Considering the HTPC itself doesn't seem to be gaining much traction these past couple years, and consoles have been encroaching (albeit very slowly) on the HTPC space, I'm interested to hear what your view on the topic is.
There are two kinds of real-time multiplayer video game. Some games require one machine and screen for each player; these are historically associated with personal computers controlled by a keyboard and mouse, connected in either a local-area network or through the Internet. Other games allow multiple players to share a screen. Incidentally, this can be done without splitting the screen, as seen in Midway's Gauntlet, Konami's Bomberman series and Teenage Mutant Ninja Turtles (arcade), and Nintendo's Super Smash Bros. series. These traditionally run on arcade cabinets or on video game consoles with multiple gamepads. The historical reasons for this platform divide include the difficulty in connecting multiple gamepads and the difficulty in fitting four players' bodies around one 14- to 17-inch monitor.
But in the late 1990s, the line began to blur. At first, only consoles had hubs called "multitaps" to connect four gamepads to one machine, but starting with the popularization of USB in 1998, the PC has also had hubs that take multiple gamepads.
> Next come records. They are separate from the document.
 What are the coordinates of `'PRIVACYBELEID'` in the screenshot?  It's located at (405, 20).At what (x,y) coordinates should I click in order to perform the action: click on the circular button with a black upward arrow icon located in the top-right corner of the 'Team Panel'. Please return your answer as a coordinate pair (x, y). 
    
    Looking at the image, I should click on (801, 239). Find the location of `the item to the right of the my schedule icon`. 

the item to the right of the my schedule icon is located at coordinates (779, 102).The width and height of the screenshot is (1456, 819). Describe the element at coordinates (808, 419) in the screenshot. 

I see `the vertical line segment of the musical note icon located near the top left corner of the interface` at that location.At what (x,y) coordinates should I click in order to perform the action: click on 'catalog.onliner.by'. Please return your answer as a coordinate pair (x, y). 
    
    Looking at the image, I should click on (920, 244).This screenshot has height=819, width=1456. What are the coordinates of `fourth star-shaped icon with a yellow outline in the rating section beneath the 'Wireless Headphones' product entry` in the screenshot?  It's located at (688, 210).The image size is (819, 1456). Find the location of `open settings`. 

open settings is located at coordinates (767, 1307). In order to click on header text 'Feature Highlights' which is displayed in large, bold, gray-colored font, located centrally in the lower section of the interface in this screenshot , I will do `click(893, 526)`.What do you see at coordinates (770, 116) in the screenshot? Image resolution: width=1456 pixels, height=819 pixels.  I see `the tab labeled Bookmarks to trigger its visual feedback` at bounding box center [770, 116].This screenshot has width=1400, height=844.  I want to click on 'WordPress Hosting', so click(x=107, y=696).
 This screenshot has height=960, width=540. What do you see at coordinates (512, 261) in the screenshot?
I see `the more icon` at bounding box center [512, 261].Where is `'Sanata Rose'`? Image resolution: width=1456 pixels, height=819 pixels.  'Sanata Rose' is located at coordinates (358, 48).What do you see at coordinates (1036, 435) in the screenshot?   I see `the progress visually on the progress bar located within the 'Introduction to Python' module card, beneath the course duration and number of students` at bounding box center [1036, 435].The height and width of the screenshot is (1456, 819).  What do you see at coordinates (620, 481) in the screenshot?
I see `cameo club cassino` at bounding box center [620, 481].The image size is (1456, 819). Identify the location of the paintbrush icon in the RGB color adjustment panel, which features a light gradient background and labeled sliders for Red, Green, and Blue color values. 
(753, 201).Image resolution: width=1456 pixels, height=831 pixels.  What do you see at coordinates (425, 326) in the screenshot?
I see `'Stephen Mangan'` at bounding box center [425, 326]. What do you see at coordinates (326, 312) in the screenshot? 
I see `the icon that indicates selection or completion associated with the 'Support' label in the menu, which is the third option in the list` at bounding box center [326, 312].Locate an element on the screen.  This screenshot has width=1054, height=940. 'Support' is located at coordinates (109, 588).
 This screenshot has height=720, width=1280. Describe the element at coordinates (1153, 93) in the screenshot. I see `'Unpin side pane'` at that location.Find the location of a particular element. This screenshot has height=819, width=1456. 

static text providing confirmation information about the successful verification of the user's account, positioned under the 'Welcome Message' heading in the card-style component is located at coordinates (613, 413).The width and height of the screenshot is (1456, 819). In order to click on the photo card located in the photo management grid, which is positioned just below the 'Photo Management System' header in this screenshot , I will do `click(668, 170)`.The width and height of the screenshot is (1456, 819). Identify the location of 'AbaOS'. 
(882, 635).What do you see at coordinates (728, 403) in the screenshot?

In the early 2000s, more and more PCs have included composite and S-video outputs for a standard-definition television, and high-definintion televisions have included VGA-style video inputs, solving the screen problem. The rise of home theater PCs has led to demand for multiplayer games designed to fit an HTPC.
Yet even in 2008, this demand has not been met, and the stigma of one PC per player remains. A minority of PC titles, such as Serious Sam, Lego Star Wars, and Midway Arcade Treasures, allow two players on one screen, but not much more. Even cross-platform games whose console version works with more than one gamepad tend to need one PC per player. The landscape of HTPC gaming is so barren that some people have recommended loading up an HTPC with emulators to run unauthorized copies of console game ROMs.
Much innovation in software comes from microISVs, or small businesses that develop software and distribute it on the Internet. These are often home-based businesses and in some cases are run more as a hobby or moonlighting enterprise than as a profit-seeking day job. Some microISVs make their money by developing proprietary software, distributing a trial version at no charge, and selling copies of a version with more features. Others, especially developers of free software, just take donations and advertisements. But the console makers have consistently excluded microISVs from the market. For example, from Nintendo's developer qualifications for Wii and WiiWare: "In addition, an Authorized Developer will have a stable business organization with secure office facilities separate from a personal residence ( Home offices do not meet this requirement )".
Imagine that the head of a microISV has written a design document for a video game intended for two to six people in one room looking at one screen. His team has developed a playable prototype that runs on Windows. For which platform should he and the rest of his team develop and market the final version?